We can’t investigate if you hide your domain. Could you share the domain with us?

Hi,

My apologies.

image1166×1108 68.4 KB

These were registered successfully 2hours ago, but again they took around 2 hours to complete.
I’m planning to test around 10 more in a few hours, and 50 later on.
If possible, I want to register around 150 domains in one go.

I’m curious if there is a certain limit to the number of domains you can register (or SSL Certificates vercel can generate) within a set amount of time?

Yes you can create maximum 50 SSL cert per domains in an week: Rate Limits - Let's Encrypt.

You should consider using wild card domain so that one *.example.com certificate can be used for all similar subdomains.

I see.
Is Let’s Encrypt rate limit the only problem here?

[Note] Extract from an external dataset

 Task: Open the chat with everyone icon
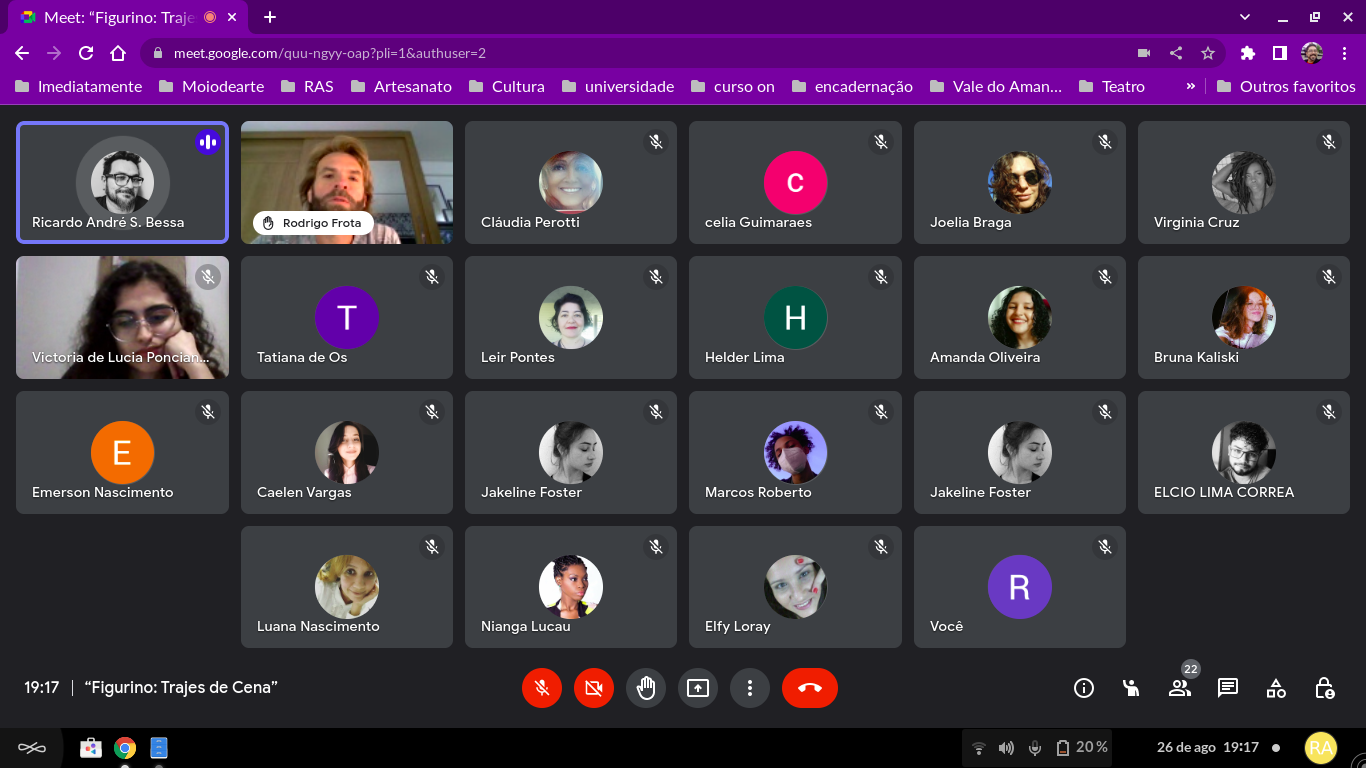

Thank you for your suggestion, but it is difficult for us to use the wild card domain as we would have to migrate our domains from Cloudflare to Vercel. There are other active services using multiple different subdomains, and we do not have the time to migrate all.

Are there any workaround to this rate limit? If 50 is the maximum per week, it would take us at least 3 weeks to complete registration of all sub domains and that is far from ideal.

It seems like the limit is not strictly 50, as I was able to register 5 or 6 more after I registered the first 50.

Right now I’m trying to add 8 more domains:

image926×1446 122 KB

Thanks.

Is Let’s Encrypt rate limit the only problem here?

Yes this is the problem. I found following errors in logs

too many certificates (50) already issued for "bestbeerjapan.com" in the last 168h0m0s, retry after 2024-10-17 07:41:03 UTC: see https://letsencrypt.org/docs/rate-limits/

Are there any workaround to this rate limit?

Unfortunately no as the rate limit is set by upstream service Letsencrypt. We don’t have control over this. For advanced usecase, you can consider upgrading to Enterprise plan which will unlock the ability upload custom SSL certificate on your own: Enterprise

Thank you!

Hi, I have a follow up question.

Would it be possible to:

1. Temporarily upgrade to the Enterprise plan and upload custom SSL certificate for now and use it for the remaining 150 domains
2. Continue issuing SSL certificate through vercel
3. Once all 150 SSL certificates are issued, switch to using the vercel issued certificates

Thank you.

Hi,

Enterprise plan comes with minimum 1 year commitment I believe. You can check with our Sales team for more information.

Also you will face this issue again during renewal of all these certificates. It’s better to switch to wildcard one which will use 1 certificate for all similar subdomains

This topic was automatically closed 7 days after the last reply. New replies are no longer allowed.